I tried to read such a story not long ago and the variety of strange names and places simply drove me to put it down.
In any case, as someone pointed out, it's vital to have someone who is not directly interested, to read and critique your work.
Thank goodness for writing forums who let you meet and work out arrangements with beta readers.

{ Alex J. Cavanaugh } at: May 16, 2011 at 3:16 PM said...

I'm working harder on traits, especially on my second book, but I've always kept the names simple and different from one another. Science fiction has a tendency to present names with five or more syllables and beyond anyone's pronunciation skills. I didn't want to add to the problem!

{ Claudie A. } at: May 16, 2011 at 7:47 PM said...

Oh my gosh, character names are such a pain.
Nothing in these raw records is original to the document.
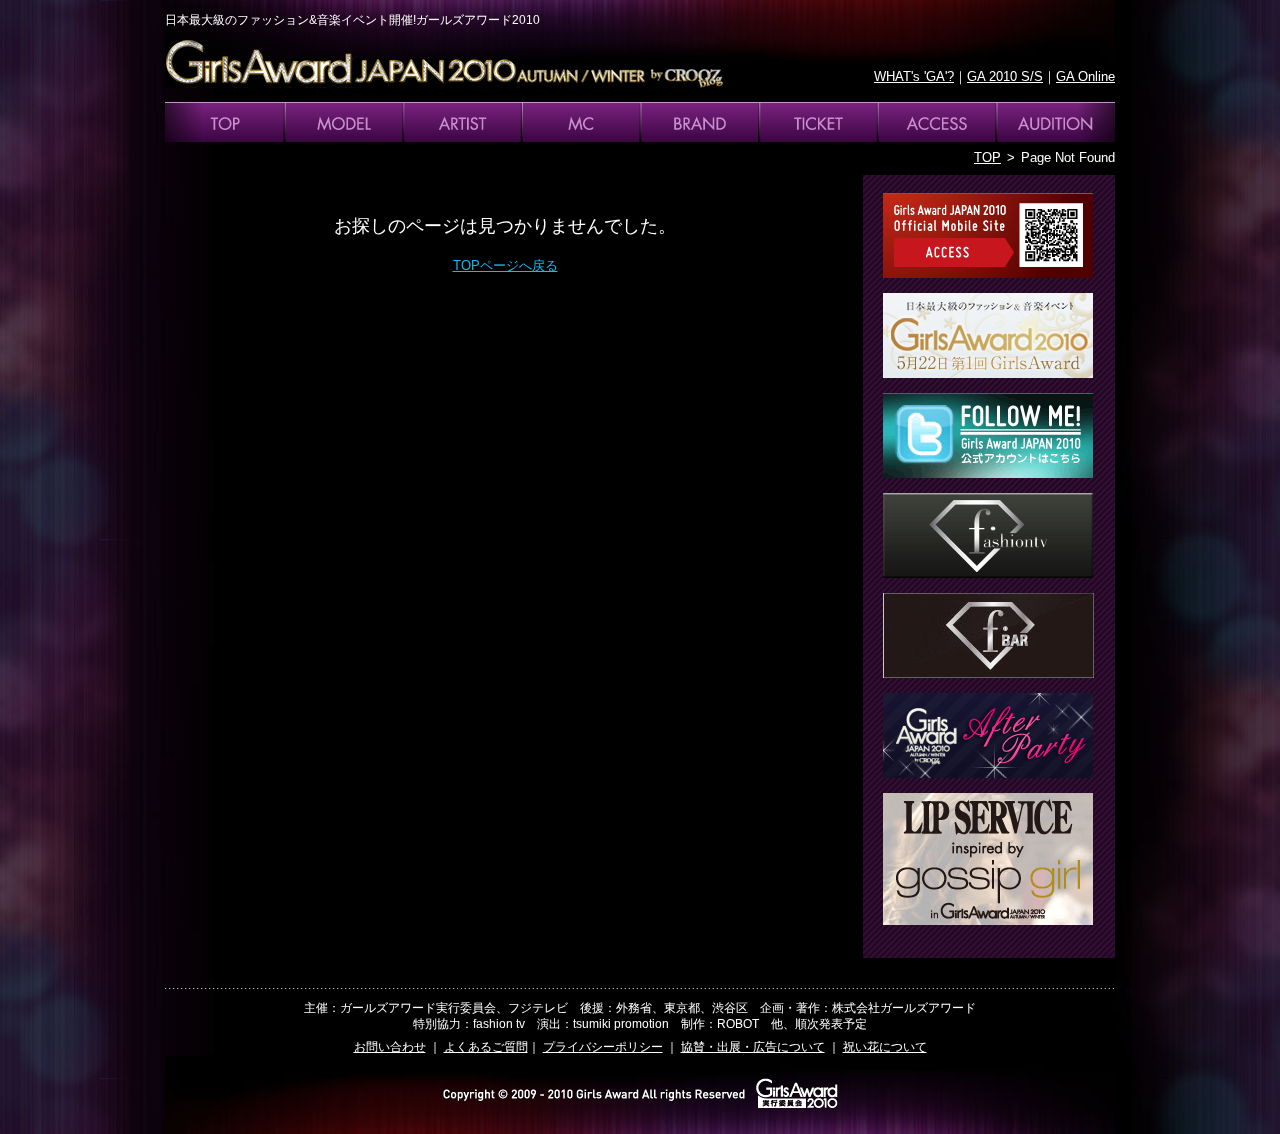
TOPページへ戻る (505, 265)
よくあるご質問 (486, 1047)
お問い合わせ (390, 1047)
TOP (987, 157)
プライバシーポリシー (603, 1047)
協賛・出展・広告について (753, 1047)
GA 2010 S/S (1005, 76)
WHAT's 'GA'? (914, 76)
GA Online (1085, 76)
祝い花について (885, 1047)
Finding a name with a certain *zing* to it helps a great deal for him to be remembered. It can't replace keeping characters well-defined and separate, but it sure gives a hand.

Also, I'm 100% behind the merging of minor characters AND of keeping the unimportant ones unnamed. I did this, and reduced the cast a great deal.

{ Andrew Leon } at: May 16, 2011 at 11:54 PM said...

One thing I kind of hate is when there is a 2 or 3 page section at the front of a book with a list of all the characters with a little blurb about who they are. Going in, I -know- I will never look back at that list, so I'm just hoping the author makes them distinct enough that I can remember them.

The next thing I hate is when an author, basically, re-introduces the character every time you come across him/her in order to remind you who that character is. It gets tedious.

It is especially annoying when the author does both of those things: the list and the re-introductions.

{ Steph Sinkhorn } at: May 17, 2011 at 9:49 AM said...

@LV - It's not so much about shunting characters into the background as it is about making sure each named character plays a vital role and is memorable. And yes, writing forums can be way helpful :)

@Alex - Yes, those unwieldy names can get away from a person quickly!

@Claudie A. - I totally agree, names can be SO hard, especially for the protagonist. You want to give them a strong, memorable name, but not something that's too "out there."

@Andrew - Haha, good examples :)

{ Sunayna Prasad's blogs } at: January 11, 2013 at 2:14 PM said...

I need to be more careful with my characters. My book is nearly 49, 000 words long, and I don't know how many characters I have. It's being edited now, though, so at some point, I'll find out what to do with my additional characters.